§ **Extract**:
*** Begin section ***

Preprint Article Version 1 Preserved in Portico This version is not peer-reviewed

The Missing Tailed Phages: Prediction of Small Capsid Candidates

Version 1 : Received: 29 October 2020 / Approved: 2 November 2020 / Online: 2 November 2020 (11:05:49 CET)

How to cite: Luque, A.; Benler, S.; Lee, D.; Brown, C.; White, S. The Missing Tailed Phages: Prediction of Small Capsid Candidates. Preprints 2020, 2020110024 (doi: 10.20944/preprints202011.0024.v1). Luque, A.; Benler, S.; Lee, D.; Brown, C.; White, S. The Missing Tailed Phages: Prediction of Small Capsid Candidates. Preprints 2020, 2020110024 (doi: 10.20944/preprints202011.0024.v1).

Abstract

Tailed phages are the most abundant and diverse group of viruses on the planet. Yet, the smallest tailed phages display relatively complex capsids and large genomes compared to other viruses. The lack of tailed phages forming the common icosahedral capsid architectures T = 1 and T = 3 is puzzling. Here, we extracted geometrical features from high-resolution tailed phage capsid reconstructions and built a statistical model based on physical principles to predict the capsid diameter and genome length of the missing small tailed phage capsids. We applied the model to 3,348 isolated tailed phage genomes and 1,496 gut metagenome-assembled tailed phage genomes. Four isolated tailed phages were predicted to form T = 3 icosahedral capsids, and twenty-one metagenome-assembled tailed phages were predicted to form T < 3 capsids. The smallest capsid predicted was a T = 4/3 ≈ 1.33 architecture. No tailed phages were predicted to form the smallest icosahedral architecture, T = 1. We discuss the feasibility of the missing T = 1 tailed phage capsids and the implications of isolating and characterizing small tailed phages for viral evolution and phage therapy.

*** End section ***

§ **Provided information**:
*** Begin section ***

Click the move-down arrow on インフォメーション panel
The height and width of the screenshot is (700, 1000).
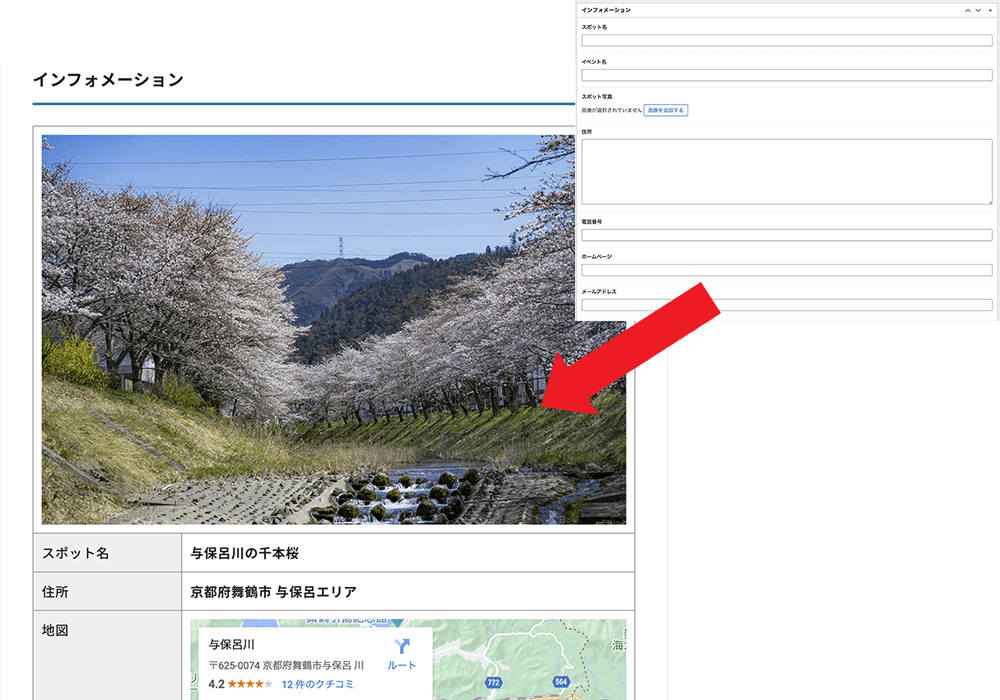pyautogui.click(x=978, y=9)
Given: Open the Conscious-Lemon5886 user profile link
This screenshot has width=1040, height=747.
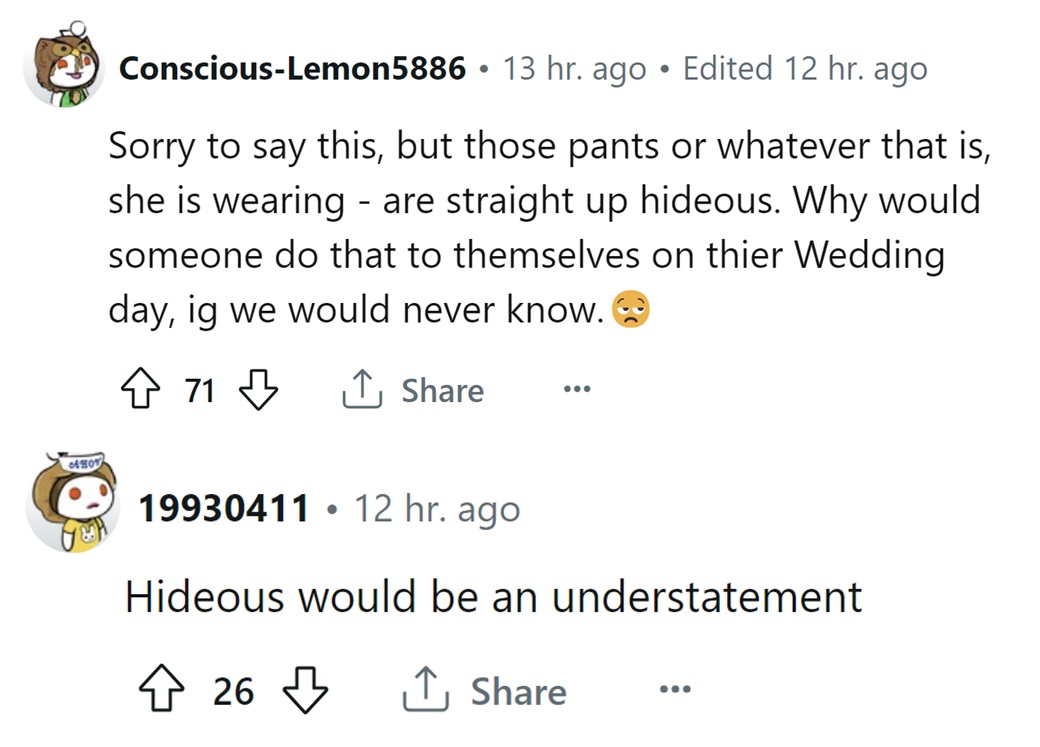Looking at the screenshot, I should pyautogui.click(x=292, y=69).
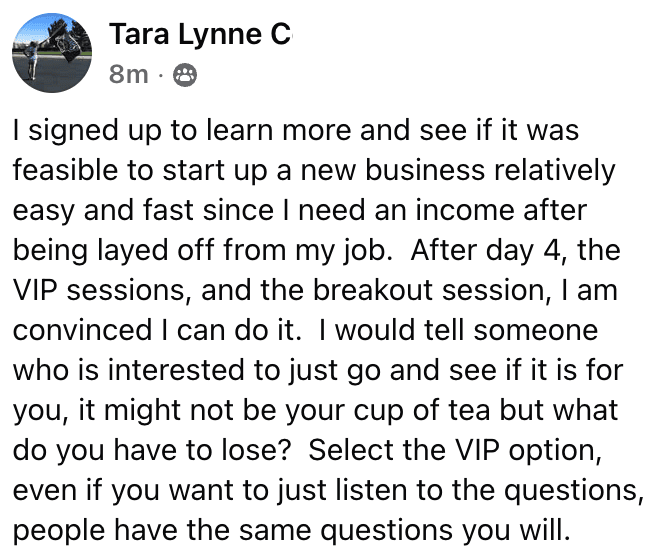Click the 8m post timestamp
This screenshot has height=558, width=656.
(x=128, y=74)
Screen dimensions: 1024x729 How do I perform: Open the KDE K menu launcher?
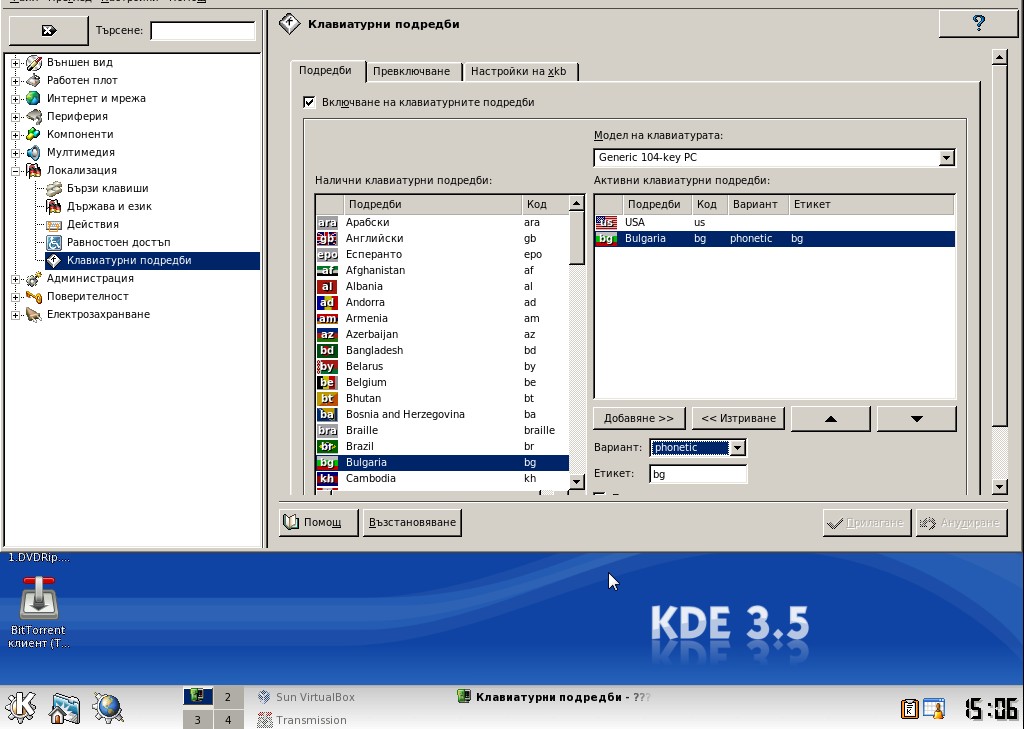pyautogui.click(x=21, y=708)
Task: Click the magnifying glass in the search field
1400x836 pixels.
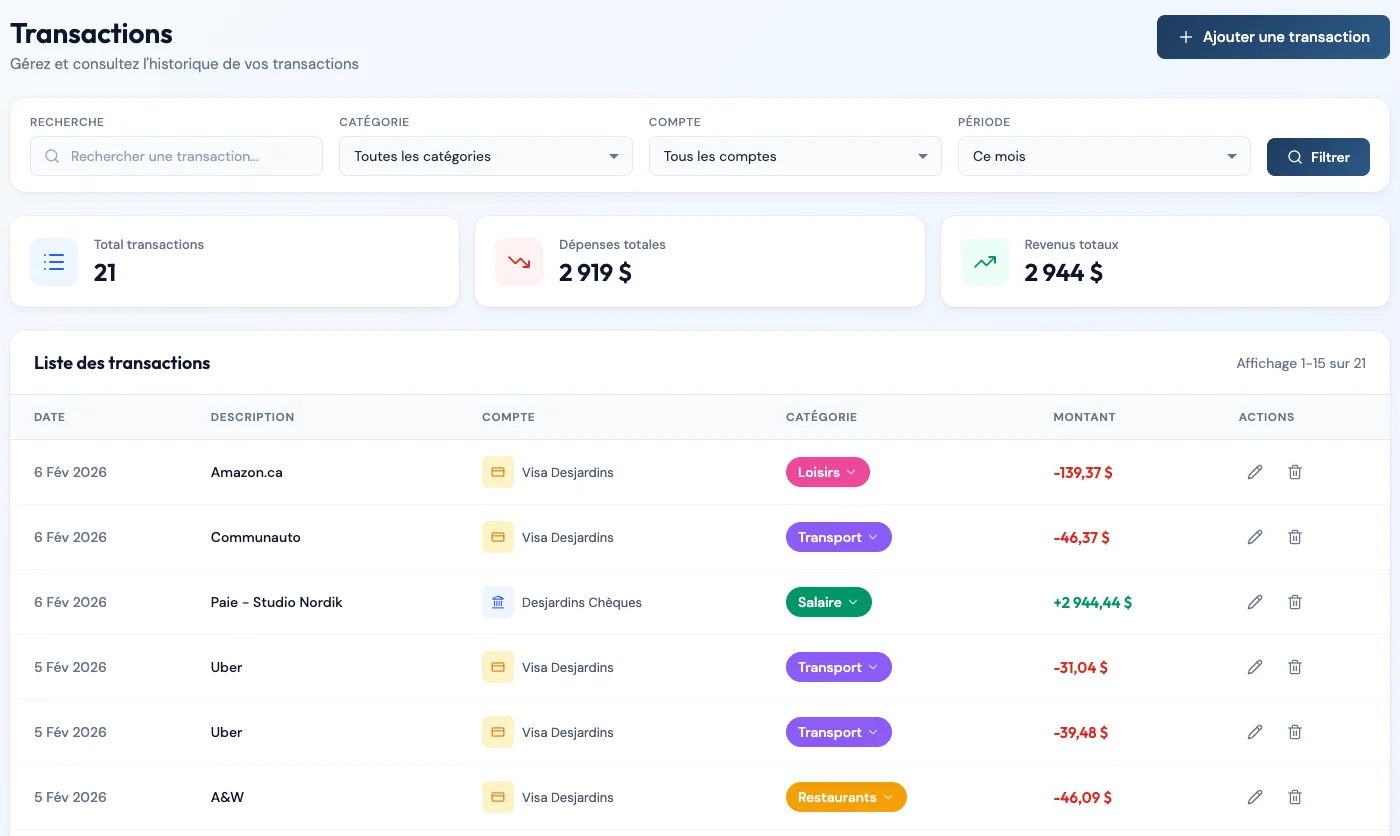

*** End section ***

§ **Required work**:
**a)** List the surnames of all the authors named in the citation of the tailed phage preprint.
**b)** Reproduce the passage of the tailed phage preprint starting at "Preprint Article Version" and ending at "2020 (11:05:49 CET)", word for word.

§ **Solved tasks**:
**a)** Luque, Benler, Lee, Brown, White

**b)**
Preprint Article Version 1 Preserved in Portico This version is not peer-reviewed

The Missing Tailed Phages: Prediction of Small Capsid Candidates

Version 1 : Received: 29 October 2020 / Approved: 2 November 2020 / Online: 2 November 2020 (11:05:49 CET)